On Nov. 10, Alabama Attorney General Bill Pryor (R) asked the Alabama Court of the Judiciary to remove the state's chief justice from office.
Roy Moore, long an outspoken advocate for displaying the Ten Commandments on government property, is facing a trial before the court. He was suspended earlier this year by the state's judicial ethics board after he openly defied a federal court order to remove a massive monument to the Ten Commandments from a state building.
The 5,280-lb. granite monument — engraved with the Protestant King James translation of the biblical commandments — was removed from its spot at the center of the Alabama state judicial building's rotunda in August. Moore's fellow justices on the Alabama Supreme Court overruled his decision to keep the monument in place.
At the time, Pryor announced his intention to cooperate with federal authorities in removing the monument, even though he had earlier defended Moore's position that the display was constitutional.

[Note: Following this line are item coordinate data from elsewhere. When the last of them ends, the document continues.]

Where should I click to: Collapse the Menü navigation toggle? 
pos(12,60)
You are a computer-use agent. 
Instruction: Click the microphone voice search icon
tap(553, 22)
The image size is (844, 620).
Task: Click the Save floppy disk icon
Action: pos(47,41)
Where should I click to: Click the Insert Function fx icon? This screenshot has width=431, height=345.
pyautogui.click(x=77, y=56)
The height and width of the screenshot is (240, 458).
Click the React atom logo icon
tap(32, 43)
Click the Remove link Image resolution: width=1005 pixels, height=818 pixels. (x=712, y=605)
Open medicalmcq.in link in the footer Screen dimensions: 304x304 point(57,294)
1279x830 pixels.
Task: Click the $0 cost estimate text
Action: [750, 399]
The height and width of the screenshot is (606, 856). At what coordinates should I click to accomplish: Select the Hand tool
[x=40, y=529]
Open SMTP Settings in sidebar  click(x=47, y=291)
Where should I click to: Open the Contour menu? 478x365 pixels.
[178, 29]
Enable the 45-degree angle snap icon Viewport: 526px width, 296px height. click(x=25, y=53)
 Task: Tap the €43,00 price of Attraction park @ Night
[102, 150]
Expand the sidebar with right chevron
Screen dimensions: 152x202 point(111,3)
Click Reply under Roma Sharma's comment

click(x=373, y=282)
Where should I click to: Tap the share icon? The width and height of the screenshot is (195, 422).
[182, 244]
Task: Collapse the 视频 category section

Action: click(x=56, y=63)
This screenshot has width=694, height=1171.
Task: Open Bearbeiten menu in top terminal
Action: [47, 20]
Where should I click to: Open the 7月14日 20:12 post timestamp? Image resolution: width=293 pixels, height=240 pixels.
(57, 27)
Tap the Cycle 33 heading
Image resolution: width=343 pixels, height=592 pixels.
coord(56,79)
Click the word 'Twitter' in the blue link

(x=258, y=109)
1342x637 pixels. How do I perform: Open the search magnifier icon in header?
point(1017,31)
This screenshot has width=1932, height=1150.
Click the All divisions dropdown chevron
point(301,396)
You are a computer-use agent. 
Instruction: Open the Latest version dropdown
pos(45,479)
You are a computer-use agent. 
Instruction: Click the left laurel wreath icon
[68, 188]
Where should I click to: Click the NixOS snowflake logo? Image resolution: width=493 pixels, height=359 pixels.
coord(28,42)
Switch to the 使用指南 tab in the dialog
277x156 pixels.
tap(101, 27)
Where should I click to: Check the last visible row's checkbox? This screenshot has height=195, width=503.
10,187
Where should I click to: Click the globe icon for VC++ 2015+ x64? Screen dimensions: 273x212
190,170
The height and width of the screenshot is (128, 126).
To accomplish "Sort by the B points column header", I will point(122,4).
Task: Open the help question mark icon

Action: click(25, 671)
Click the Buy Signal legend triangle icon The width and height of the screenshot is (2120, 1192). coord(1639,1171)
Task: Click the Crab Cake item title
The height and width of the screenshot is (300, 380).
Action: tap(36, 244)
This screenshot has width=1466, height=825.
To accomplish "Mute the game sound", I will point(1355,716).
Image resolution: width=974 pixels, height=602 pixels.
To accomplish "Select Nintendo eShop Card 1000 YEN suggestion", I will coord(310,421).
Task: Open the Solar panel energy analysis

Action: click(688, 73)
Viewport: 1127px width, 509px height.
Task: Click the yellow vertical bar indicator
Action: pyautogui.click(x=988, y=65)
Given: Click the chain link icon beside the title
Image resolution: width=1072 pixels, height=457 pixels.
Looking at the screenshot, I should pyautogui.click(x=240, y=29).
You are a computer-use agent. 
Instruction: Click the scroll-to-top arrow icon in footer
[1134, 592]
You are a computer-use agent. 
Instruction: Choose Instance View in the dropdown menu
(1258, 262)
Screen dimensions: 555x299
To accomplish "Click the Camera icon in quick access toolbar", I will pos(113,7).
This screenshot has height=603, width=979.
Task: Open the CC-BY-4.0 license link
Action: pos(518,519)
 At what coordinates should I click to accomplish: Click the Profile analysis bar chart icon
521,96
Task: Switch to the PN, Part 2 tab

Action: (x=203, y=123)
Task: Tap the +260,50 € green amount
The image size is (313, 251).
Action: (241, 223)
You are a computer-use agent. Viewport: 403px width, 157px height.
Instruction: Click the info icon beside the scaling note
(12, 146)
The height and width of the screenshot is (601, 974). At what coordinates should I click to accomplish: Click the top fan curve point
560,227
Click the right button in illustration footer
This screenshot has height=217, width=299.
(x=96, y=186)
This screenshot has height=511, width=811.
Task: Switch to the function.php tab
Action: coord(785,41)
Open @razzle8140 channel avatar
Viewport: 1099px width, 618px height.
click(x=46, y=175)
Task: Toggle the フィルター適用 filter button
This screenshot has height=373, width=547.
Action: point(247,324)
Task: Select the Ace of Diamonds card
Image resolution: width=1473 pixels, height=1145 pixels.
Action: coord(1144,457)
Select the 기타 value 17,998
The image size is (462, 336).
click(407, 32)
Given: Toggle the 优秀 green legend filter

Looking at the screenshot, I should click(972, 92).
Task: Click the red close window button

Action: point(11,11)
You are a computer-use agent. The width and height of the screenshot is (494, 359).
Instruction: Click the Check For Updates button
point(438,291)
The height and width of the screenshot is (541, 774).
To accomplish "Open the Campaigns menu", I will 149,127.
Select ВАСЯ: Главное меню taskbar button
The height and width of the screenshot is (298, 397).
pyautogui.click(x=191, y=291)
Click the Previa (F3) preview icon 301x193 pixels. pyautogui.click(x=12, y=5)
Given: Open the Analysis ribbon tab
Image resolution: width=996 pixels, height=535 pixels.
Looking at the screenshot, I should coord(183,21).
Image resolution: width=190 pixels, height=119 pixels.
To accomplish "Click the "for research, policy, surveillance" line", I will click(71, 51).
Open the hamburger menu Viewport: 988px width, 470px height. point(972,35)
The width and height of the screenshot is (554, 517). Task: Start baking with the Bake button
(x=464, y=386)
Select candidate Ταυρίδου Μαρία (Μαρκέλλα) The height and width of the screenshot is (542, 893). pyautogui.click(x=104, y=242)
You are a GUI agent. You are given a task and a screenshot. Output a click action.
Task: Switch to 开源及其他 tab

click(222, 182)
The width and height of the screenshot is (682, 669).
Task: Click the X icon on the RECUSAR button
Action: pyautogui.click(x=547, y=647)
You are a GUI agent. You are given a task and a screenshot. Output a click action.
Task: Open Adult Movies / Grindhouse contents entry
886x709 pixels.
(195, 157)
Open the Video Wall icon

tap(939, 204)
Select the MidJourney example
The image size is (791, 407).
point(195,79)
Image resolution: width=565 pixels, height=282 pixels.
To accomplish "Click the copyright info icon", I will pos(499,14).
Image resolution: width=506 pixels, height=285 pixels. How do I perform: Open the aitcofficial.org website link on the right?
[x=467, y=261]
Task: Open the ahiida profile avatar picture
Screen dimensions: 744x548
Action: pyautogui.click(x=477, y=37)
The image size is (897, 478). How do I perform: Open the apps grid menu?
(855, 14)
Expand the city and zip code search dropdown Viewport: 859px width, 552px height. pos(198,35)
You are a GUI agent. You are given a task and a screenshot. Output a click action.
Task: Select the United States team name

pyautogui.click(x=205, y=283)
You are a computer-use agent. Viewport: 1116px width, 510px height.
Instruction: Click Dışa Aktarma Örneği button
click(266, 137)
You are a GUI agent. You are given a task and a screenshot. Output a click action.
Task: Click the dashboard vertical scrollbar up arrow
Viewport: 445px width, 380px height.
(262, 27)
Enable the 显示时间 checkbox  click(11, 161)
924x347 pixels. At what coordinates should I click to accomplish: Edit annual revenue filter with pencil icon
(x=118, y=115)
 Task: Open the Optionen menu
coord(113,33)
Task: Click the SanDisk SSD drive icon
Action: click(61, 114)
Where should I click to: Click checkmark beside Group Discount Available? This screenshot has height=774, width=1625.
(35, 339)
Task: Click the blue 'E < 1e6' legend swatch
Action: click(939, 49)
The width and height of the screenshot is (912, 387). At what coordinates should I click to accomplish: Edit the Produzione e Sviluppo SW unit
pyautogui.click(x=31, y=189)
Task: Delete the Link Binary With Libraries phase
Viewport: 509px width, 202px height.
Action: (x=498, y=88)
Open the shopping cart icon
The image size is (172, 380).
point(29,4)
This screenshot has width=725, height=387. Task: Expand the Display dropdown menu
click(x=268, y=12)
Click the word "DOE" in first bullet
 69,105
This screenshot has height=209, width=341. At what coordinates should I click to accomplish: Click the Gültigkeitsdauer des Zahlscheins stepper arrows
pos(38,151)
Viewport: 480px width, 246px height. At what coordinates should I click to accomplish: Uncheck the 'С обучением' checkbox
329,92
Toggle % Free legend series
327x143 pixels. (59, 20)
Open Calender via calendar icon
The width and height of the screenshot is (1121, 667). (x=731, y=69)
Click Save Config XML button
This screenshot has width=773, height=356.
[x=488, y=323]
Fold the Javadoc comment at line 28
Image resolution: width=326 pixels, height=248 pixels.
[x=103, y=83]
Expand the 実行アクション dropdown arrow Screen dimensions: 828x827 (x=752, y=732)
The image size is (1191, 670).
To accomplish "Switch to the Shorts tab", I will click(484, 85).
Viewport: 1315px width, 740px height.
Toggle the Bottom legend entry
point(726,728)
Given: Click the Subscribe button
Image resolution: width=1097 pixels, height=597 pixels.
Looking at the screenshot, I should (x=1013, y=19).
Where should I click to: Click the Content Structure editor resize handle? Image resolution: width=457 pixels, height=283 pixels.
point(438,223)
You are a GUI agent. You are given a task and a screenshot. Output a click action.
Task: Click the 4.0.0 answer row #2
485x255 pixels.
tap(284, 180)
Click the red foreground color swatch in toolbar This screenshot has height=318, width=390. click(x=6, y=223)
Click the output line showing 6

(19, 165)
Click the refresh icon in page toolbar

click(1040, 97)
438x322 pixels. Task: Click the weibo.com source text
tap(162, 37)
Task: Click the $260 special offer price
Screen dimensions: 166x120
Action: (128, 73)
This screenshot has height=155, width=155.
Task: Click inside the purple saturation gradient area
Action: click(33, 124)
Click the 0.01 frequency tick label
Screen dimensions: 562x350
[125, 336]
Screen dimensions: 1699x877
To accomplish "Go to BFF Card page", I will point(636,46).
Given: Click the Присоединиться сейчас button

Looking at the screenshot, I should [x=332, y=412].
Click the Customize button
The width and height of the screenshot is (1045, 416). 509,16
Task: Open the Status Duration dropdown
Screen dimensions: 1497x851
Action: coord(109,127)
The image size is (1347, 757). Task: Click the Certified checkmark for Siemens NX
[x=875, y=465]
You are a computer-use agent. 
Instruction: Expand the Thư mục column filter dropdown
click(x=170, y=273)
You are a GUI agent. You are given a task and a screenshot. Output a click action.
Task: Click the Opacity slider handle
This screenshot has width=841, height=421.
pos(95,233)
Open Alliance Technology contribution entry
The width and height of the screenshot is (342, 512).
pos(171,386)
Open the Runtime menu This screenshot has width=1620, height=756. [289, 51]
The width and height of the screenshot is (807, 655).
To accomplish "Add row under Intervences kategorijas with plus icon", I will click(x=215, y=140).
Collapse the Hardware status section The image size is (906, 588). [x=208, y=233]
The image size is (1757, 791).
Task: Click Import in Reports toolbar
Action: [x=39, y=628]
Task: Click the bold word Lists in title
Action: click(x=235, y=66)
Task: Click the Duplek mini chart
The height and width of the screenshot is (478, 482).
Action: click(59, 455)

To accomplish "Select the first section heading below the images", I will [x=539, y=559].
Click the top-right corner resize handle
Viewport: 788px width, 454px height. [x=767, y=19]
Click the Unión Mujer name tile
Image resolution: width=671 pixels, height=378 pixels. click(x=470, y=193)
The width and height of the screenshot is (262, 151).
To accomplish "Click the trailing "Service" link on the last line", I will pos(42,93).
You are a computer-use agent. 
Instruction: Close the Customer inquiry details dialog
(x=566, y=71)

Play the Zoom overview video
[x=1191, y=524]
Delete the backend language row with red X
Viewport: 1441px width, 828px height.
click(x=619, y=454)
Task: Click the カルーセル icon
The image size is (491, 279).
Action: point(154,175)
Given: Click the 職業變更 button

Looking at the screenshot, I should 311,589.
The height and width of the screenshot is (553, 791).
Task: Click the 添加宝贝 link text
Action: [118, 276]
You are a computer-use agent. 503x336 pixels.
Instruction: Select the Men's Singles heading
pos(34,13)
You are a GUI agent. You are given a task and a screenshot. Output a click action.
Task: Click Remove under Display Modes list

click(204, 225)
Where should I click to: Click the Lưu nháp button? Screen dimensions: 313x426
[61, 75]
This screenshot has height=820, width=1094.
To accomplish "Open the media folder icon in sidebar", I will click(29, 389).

Last year, U.S. District Judge Myron Thompson declared the monument, which Moore had placed in the building shortly after he was elected to the state's highest judicial post, a violation of the Constitution's ban on government endorsement of religion.
Moore had campaigned as the “Ten Commandments Judge” after gaining notoriety through earlier court battles over display of the commandments in his courtroom while he was an Etowah County magistrate.
In July, a panel of the Atlanta-based 11th U.S. Circuit Court of Appeals unanimously upheld Thompson's ruling. Thompson then issued the order to remove the monument.
Moore's trial before the Court of the Judiciary, which begins Nov. 12 in Montgomery, could lead to exoneration or any of a number of punishments, including censure, further suspension or complete removal.
Pryor, as the state's chief law-enforcement officer, is charged with prosecuting the chief justice in the case. In a pre-trial brief, he argued that Moore should be removed because he “flagrantly disobeyed the law, incited the public to support his misconduct and undermined the integrity, independence, and impartiality of the judiciary.” “Because the chief justice intentionally and publicly engaged in misconduct, and because he remains unrepentant for his behavior,” Pryor wrote, “this court must remove the chief justice from office to protect the Alabama judiciary and the citizens who depend upon it for fair and impartial justice.”
Pryor, a conservative Catholic, has been nominated to a federal judgeship by President Bush. However, the nomination has been tied up by congressional Democrats who believe Pryor holds extremist views on issues such as church-state relations and abortion rights.
In the nomination battle, Pryor has received strong support from many Religious Right and anti-abortion-rights groups. However, some of his erstwhile supporters have turned against him because of his prosecution of Moore and because of his earlier cooperation in removing the monument.
Some of Moore's supporters have argued that Pryor's actions are designed to help his chances of winning his nomination battle. Pryor has argued that he is simply standing up for the rule of law.
The Court of the Judiciary is made up of nine members, who are a mix of judges, lawyers and laypeople elected by their peers or appointed by state officeholders. If it rules against Moore, he may appeal to have the case re-heard by his colleagues on the Alabama Supreme Court. They could choose to recuse themselves from the case, in which case a special supreme court would be either appointed by Gov. Bob Riley (R) or chosen by the justices themselves.
Although many experts consider the trial an open-and-shut case, removal of the chief justice would require a unanimous vote by the panel. A University of Alabama political-science professor said such an outcome may be in doubt in a state where Moore enjoys immense popular support.
“There are elected judges on that court,” William Stewart told the Mobile Register. “They face their own elections. I'm not so sure they would want to be responsible for removing Roy Moore from office.”